Venture capitalist calls for £1bn start-up bailout fund

France has launched a £3.5bn bailout fund for tech start-ups, argues VC Public, so why isn’t Britain doing the same?

Venture capitalist Public has called for a £1bn start-up bailout fund for UK companies to help them get through the coronavirus pandemic.

Last week, France announced a €4bn (£3.5bn) start-up bailout fund – called a liquidity plan – to help start-ups stricken by the coronavirus crisis.

The French government start-up bailout fund includes €160m of short-term refinancing, €1.5bn worth of tax credits, €150m of accelerated payment of already-planned investments and €2bn of cash flow guarantees.

However, no such scheme exists so far in Britain, despite the government trumpeting its support for tech-based start-ups. As most start-ups are yet to make a profit, they are unlikely to qualify for the government coronavirus business interruption loan.

Venture capital funding for UK tech firms reached over £10bn in 2019, a 44 per cent increase year on year and an all-time record.

Yet, according to the Sunday Times, venture capital funding for start-ups is already drying up with VCs either pulling out of previously agreed deals or the amount investors are putting into funds plunging.

Writing in City AM, Public co-founder and CEO Daniel Korski has called for the government to makea sizeable intervention, following the steps taken by the French and Danish governments. This is probably a £1bn action”.

Korski said: “The Covid-19 crisis threatens to underdo 10 years of progress, destroy countless solid companies and burn through VC as an asset class. Start-ups are being hit by a slow-down in orders, closures of offices, problems getting staff. But unlike other businesses they need fresh capital injections frequently because even the best of the bunch are normally loss-making as they grow. They are investing in growth and innovations.

“This crisis threatens to dry up capital. Angel investors will likely conserve cash, not least for their own lives. Many VCs will be under pressure to slow down investing — either because they do not know how long the crisis will last or because their investors, so-called limited partners like pension funds of family offices, have taken a bath in equity markets and so may not honour commitments made or be interested in backing new or follow-up funds.”

Korski warned that because so many of these companies have short-term financing at seed stage, there is a risk of huge number of companies going bust.

Seed funding has declined by 22 per cent globally since January, a report last week by CB Insights said.

Over the past two years, 1,324 UK start-ups have raised sums between £100,000 and £2m each.

EIS investment down 70%

According to the Enterprise Investment Scheme Association, enterprise investment scheme (EIS) funding in the UK has dropped by about 70 per cent over the past fortnight, as the lockdown takes hold.

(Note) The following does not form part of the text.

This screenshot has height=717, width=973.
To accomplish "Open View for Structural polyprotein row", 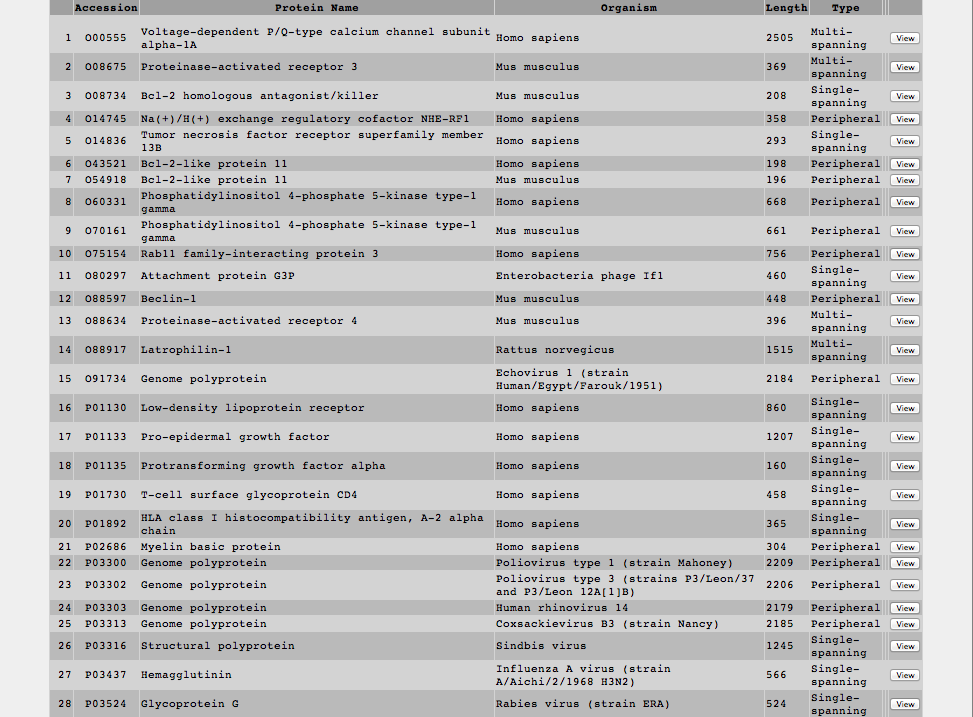I will tap(904, 646).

Four of the biggest funds investing through the tax-efficient enterprise investment scheme (EIS), which is worth £2bn a year, have seen investments plunge by more than half since the start of the year.

Startup advisory business Vala Capital told the Sunday Times that funding in the most recent quarter has fallen 70 per cent on last year; EIS fund Wealth Club said investment had dropped 62 per cent in the past two weeks; and two more funds, Kuber and Sapphire Capital, are understood to be down more than 50 per cent.

Jasper Smith, founder at Vala Capital, said: “Running any a business is a challenge, running a start-up is like climbing a cliff without a rope.  Startups are now in free fall and we must ensure that private investors are motivated to support them. Government should increase tax relief for small company investors, to unleash public support for our most innovative companies. We need action now. The future success of early-stage businesses is crucial for the UK economy and private investor support is the lifeline for many.”

According to Korski, British start-ups now face a “triple tumble”: a slowdown in new companies as people favour secure jobs rather than entrepreneurial risk; a collapse of many companies that have just gotten going; and a stalling of companies which had real traction but who cannot now develop.

Korski said that after the dotcom crisis of the early 2000s, it took nearly two years before funding taps were opened again.

And things may be about to get worse.

About 80 per cent of EIS funding takes place in the final quarter of the tax year, with cash released to the companies after April 6. Many start-ups expecting a cash injection early next month are unlikely to survive without it.

VCs pulling out of deals

Meanwhile, the Sunday Times also reports that venture capitalists are pulling out of deals which have already been agreed in principle before the coronavirus pandemic erupted.

SeedLegals, a law service for start-ups, estimates that 30 per cent of term sheets for deals have been revoked in the past two weeks. In normal times, once documents are issued, a deal is a formality unless dramatic new information comes to light.

Some smaller London-based VC funds have halted fundraising efforts, reported the Sunday Times, while many of those with cash to spend have stopped all new investments to focus on the survival of their existing portfolio.